Severe combined immunodeficiency, some phagocyte defects, and other high-risk forms may be evaluated for hematopoietic stem cell transplant. Selected conditions have enzyme replacement, targeted medicines, or gene therapy. Vaccine plans must be individualized, and many severe cellular immune defects require avoidance of live vaccines.
Long-term Care
Long-term care often involves immunology, infectious disease, pulmonology, gastroenterology, hematology, rheumatology, and genetics.
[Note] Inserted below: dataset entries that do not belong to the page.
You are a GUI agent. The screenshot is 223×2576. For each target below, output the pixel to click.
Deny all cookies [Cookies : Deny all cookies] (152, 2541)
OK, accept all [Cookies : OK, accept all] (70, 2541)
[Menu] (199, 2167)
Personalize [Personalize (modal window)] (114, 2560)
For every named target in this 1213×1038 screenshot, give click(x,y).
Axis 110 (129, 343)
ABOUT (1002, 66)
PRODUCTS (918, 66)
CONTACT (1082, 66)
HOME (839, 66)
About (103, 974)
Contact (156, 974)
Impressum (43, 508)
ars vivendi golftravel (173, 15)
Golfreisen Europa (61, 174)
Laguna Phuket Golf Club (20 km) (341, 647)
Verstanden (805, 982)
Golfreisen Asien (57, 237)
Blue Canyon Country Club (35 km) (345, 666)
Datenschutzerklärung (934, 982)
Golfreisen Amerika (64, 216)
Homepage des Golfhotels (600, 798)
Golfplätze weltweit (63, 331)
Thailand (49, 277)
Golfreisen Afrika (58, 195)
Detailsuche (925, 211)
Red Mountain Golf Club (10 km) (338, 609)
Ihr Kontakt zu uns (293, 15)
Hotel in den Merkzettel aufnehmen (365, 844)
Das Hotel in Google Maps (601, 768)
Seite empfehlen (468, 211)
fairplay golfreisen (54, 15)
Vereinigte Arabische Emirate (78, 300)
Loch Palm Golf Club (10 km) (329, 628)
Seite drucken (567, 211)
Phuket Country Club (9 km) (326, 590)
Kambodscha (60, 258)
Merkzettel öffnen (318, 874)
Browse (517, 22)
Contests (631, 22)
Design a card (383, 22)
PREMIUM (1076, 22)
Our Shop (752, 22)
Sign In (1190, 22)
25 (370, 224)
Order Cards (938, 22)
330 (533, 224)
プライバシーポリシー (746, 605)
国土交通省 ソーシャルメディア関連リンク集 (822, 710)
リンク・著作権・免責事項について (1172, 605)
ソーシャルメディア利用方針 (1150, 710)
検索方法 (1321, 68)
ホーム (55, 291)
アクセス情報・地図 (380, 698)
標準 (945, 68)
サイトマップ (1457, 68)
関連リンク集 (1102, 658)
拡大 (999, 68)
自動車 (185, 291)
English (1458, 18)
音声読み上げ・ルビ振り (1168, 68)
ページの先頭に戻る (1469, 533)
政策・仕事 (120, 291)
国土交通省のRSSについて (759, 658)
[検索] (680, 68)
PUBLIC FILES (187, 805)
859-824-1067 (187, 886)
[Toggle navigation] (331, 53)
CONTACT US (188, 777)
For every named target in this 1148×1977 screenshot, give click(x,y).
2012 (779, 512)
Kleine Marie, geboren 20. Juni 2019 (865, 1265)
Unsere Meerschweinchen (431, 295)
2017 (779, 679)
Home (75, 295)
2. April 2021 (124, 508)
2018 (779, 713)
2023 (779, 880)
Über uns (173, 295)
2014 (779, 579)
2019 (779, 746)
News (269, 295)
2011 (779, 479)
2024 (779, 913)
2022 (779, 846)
Follow-up tracks infections, lung injury or bronchiectasis, immunoglobulin dosing, medication adverse effects, autoimmunity, inflammation, and malignancy screening.
Families should keep an emergency note listing the diagnosis, vaccine cautions, usual medicines, allergies, and specialist contacts. School and childcare planning may include fever plans, exposure management, and vaccination timing.
Fertility and Family
Many PIDs have a defined inheritance pattern. Once the causal variant is known, parents, siblings, and future pregnancies can be discussed with genetics professionals, including carrier testing, prenatal diagnosis, or preimplantation genetic testing where appropriate and available.
When to Seek Urgent Care
Urgent care is needed for persistent high fever, poor responsiveness, breathing difficulty, cyanosis, severe dehydration, altered consciousness, seizures, rapidly spreading skin infection, severe abdominal pain, or suspected sepsis. Tell the emergency team about suspected or confirmed PID and recent medicines.
Prognosis
Outlook depends on subtype, time to diagnosis, infection and organ damage, and access to treatment. Early diagnosis and prevention can greatly reduce long-term harm.